There are noodles of benefits to having a diverse workforce, but, as inBeta founder James Nash points out, you can’t simply take your homogeneous workforce, add diversity, agitate, and hope for the best.
Often something subtle stands in the way of diversity in startups: companies depend on employee referrals in the beginning, but if the composition of a startup is not already diverse, referrals will not change that.
That’s for startups. In the world of venture capital, things are more pronounced: a warm introduction is the only way to reach investors at many venture capital funds. That’s great for people who are already addicted to the startup ecosystem, but you don’t have to look long to realize that this isn’t a very diverse group of people.

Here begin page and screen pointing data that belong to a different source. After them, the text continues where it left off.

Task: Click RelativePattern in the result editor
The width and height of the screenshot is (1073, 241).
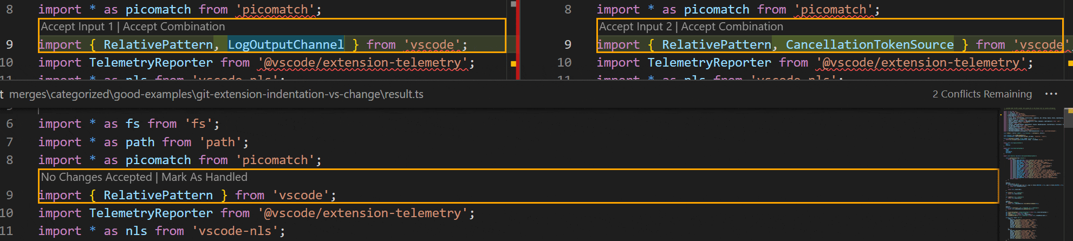Action: [x=158, y=195]
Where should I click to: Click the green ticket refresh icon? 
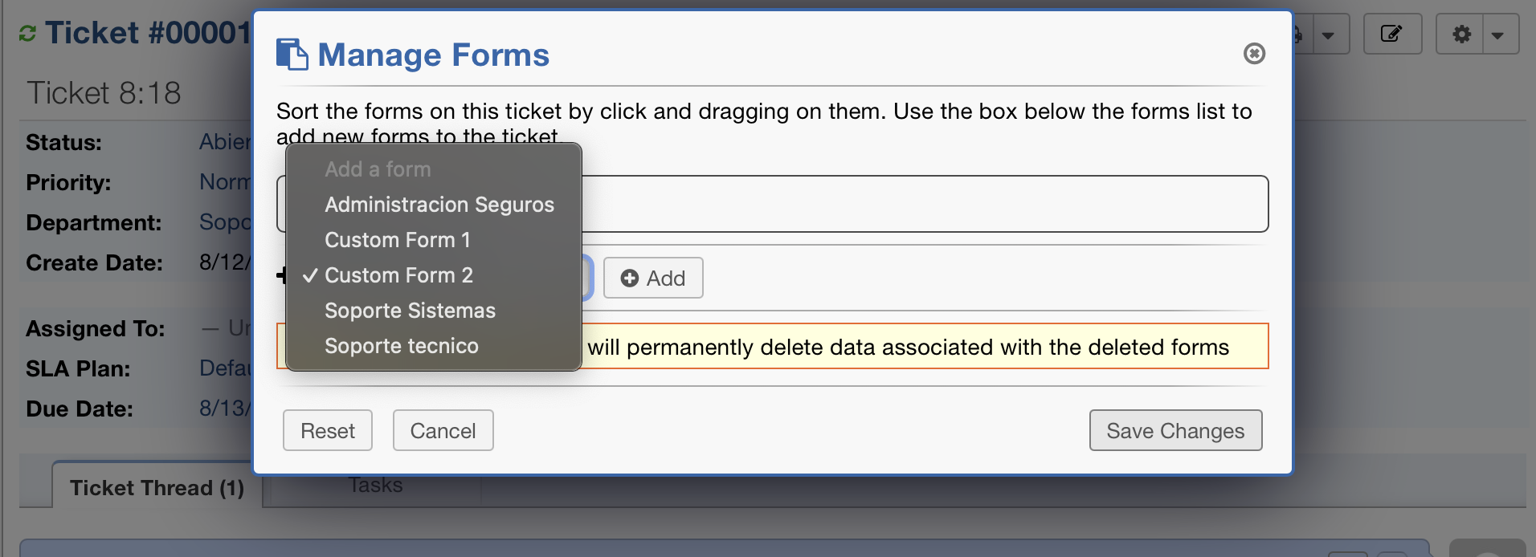point(27,34)
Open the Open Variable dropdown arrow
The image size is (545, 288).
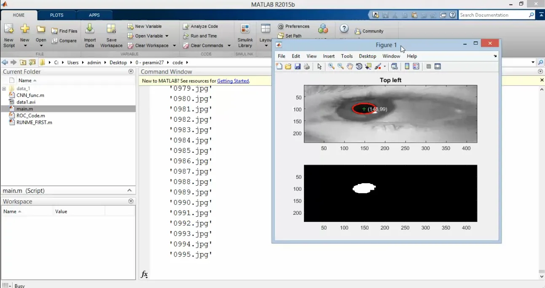(167, 36)
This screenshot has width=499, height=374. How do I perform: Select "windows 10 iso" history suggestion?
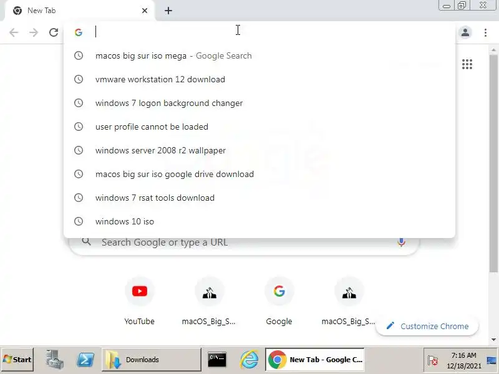[x=259, y=221]
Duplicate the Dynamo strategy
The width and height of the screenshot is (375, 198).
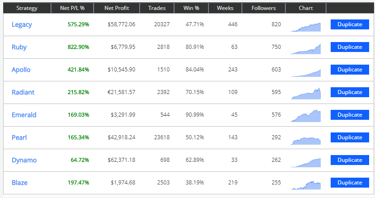tap(350, 160)
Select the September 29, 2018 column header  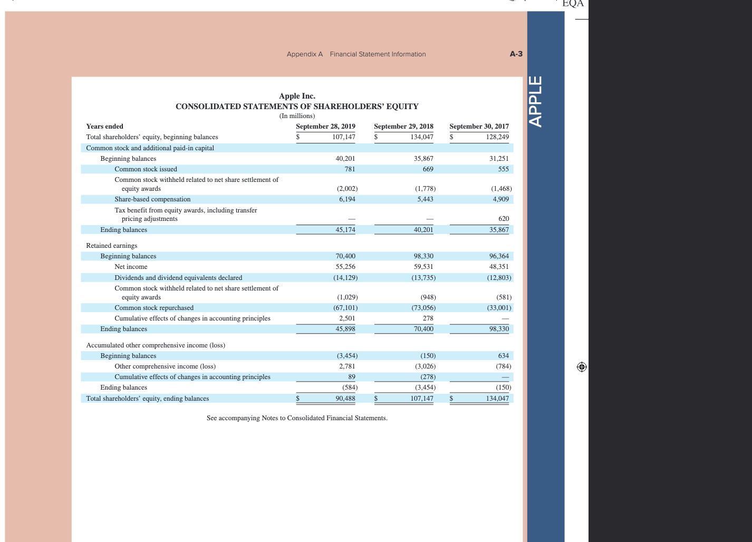pos(403,127)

“We would love to hear from you. The best way to reach us is through someone we know mutually.” The website of a VC firm
For many companies, employee referrals are one of the most important ways to attract new talent. That’s all good until you consider who probably knows your newest addition best. You don’t have to walk many laps through that particular mill until you end up with a relatively homogeneous group of people with a similar education, socio-economic background and values.
If that’s what you’re optimizing for, great! Well done. If not, maybe it’s time to stop being lazy and wondering why hot intros are still common.
My question has long been: What are you optimizing for by relying on referrals? If you spent some time thinking about that, I bet you’d discover some uncomfortable unintended consequences.
Let’s talk about what we can do about it.
The situation in VC
If you read guides on startups or fundraising (including mine, although I also try to cover cold emails and cold intros), you’ll find that you need a “warm introduction” to meet with a VC. to get. Given the above parallel with hiring, that is a problem.